Fall „Lisa“ dargelegt

Olga Wieber beschrieb einige Beispiele der russischen Propaganda. Zu ihnen zählt der Fall „Lisa“. Die gleichnamige 13-jährige Schülerin aus Berlin wurde, nachdem sie über Nacht nicht nach Hause kam, von ihren Eltern als vermisst gemeldet. Ein russischer Journalist eines TV-Senders verbreitete daraufhin die Version, die Schülerin sei von Flüchtlingen vergewaltigt worden, was die junge Frau zunächst bei der polizeilichen Vernehmung auch angegeben hatte, später aber zurücknahm.

Ein anonymer Blogger stellte daraufhin ein Video ins Netz, in dem ein syrischer Migrant sich mit der Vergewaltigung brüstet. In den darauffolgenden Tagen wurde die deutsche Polizei diskreditiert, ein Flüchtlingsheim angegriffen und zu Demonstrationen aufgerufen, ehe der „Fall Lisa“ auch die oberste russische Regierungsebene erreichte. Außenminister Lawrow warf den deutschen Behörden sogar Vertuschung vor.

„Zu den Methoden der Manipulation gehören Emotionalisierung und suggestive Sprache“, sagte Olga Wieber in Zell. Die Videos, mit denen die Zuschauer manipuliert werden sollen, würden sich häufig durch schnell wechselnde Bilder, Zoom-Effekte, hämmernde Musik sowie eine aufgeregte Intonation des Sprechers auszeichnen.

Die TV-Bilder korrespondieren dabei nicht immer mit dem Kommentar.

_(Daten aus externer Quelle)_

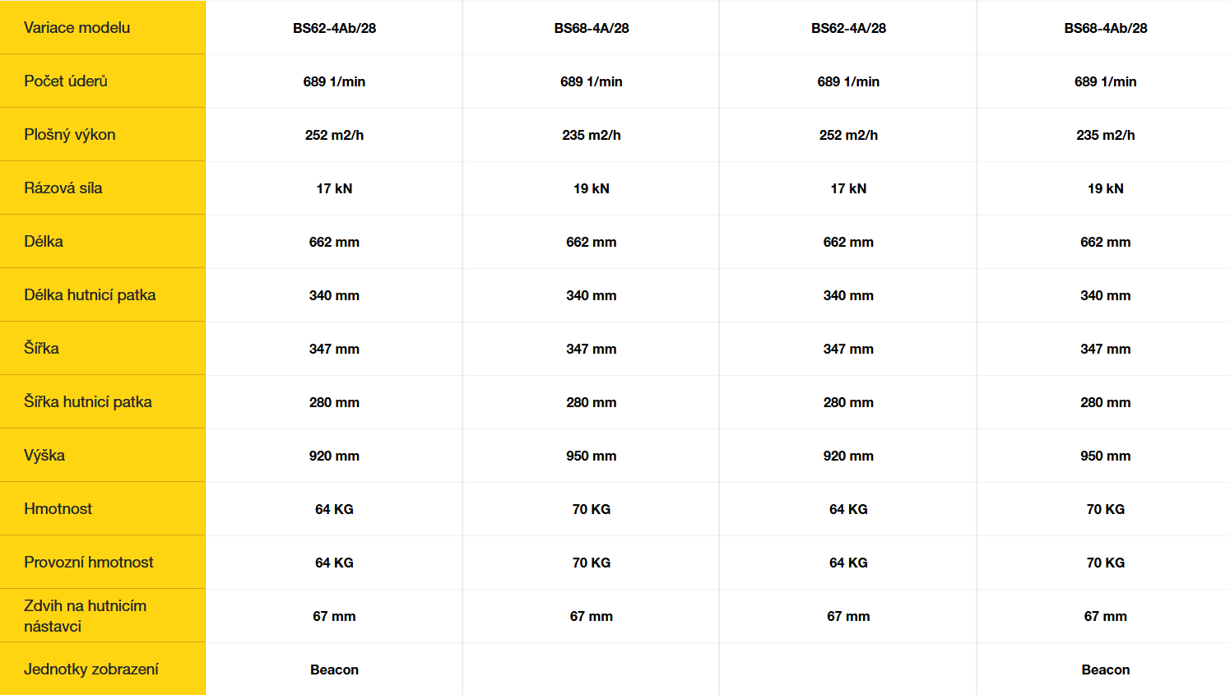This screenshot has height=695, width=1230.
Task: Click the Šířka hutnicí patka label
Action: pyautogui.click(x=88, y=401)
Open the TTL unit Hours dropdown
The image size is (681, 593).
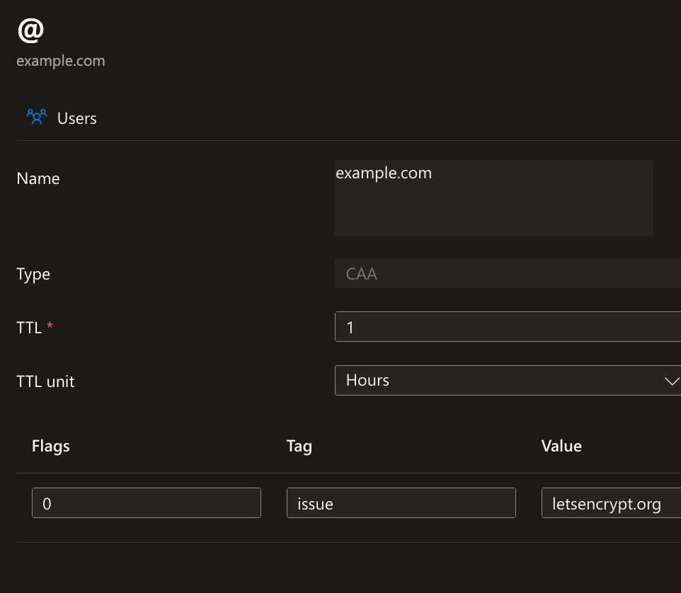(508, 380)
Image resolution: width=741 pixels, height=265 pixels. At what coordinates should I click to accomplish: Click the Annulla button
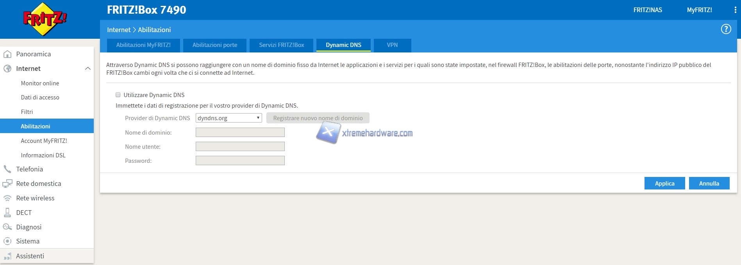[709, 183]
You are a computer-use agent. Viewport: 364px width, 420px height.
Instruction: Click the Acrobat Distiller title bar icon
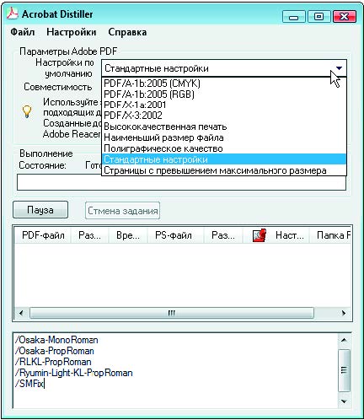pos(12,13)
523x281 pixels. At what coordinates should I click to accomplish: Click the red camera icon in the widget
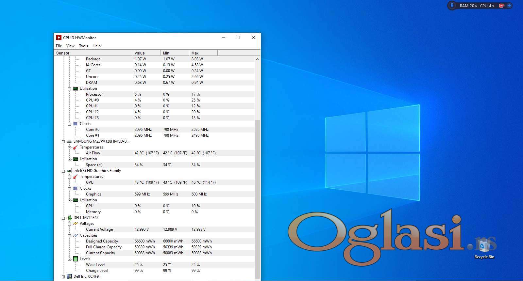[x=502, y=6]
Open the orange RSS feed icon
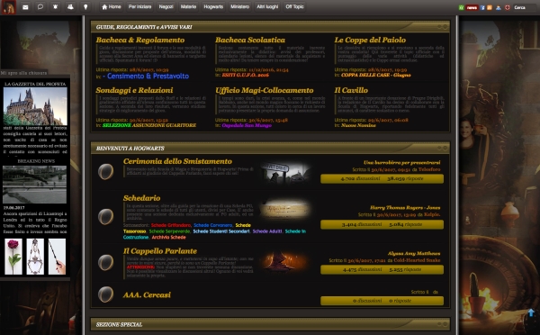The width and height of the screenshot is (540, 335). pyautogui.click(x=490, y=7)
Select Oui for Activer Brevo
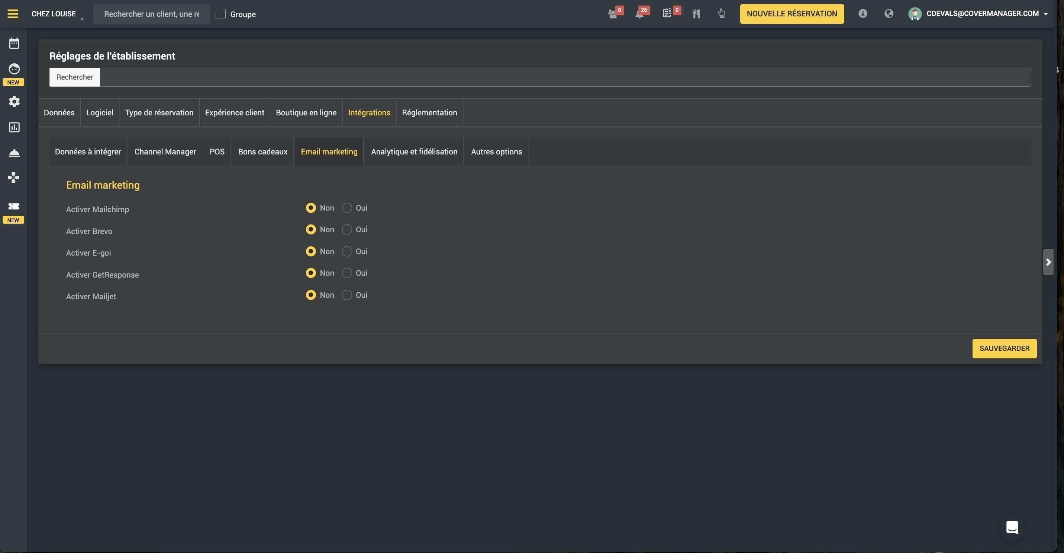The width and height of the screenshot is (1064, 553). pos(347,229)
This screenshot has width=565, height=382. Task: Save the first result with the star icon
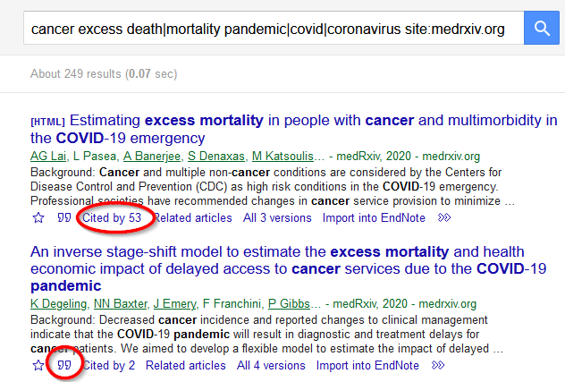pos(38,218)
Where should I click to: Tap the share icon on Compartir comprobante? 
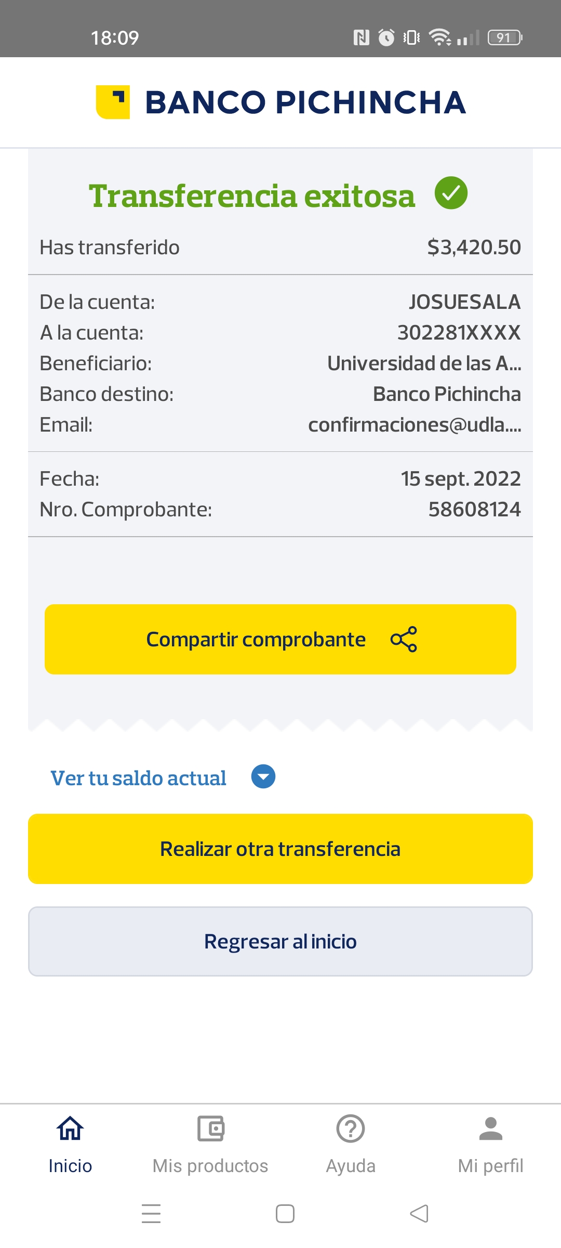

Als Russland die Krim annektierte, sei im Fernsehen suggeriert worden, es gebe eine Masseneinwanderung der Ukrainer nach Russland. Die dazu gesendeten Bilder hätten aber nicht einen russisch-ukrainischen Grenzübergang gezeigt, sondern den ukrainisch-polnische Grenzübergang Schegini mit einer Autoschlange.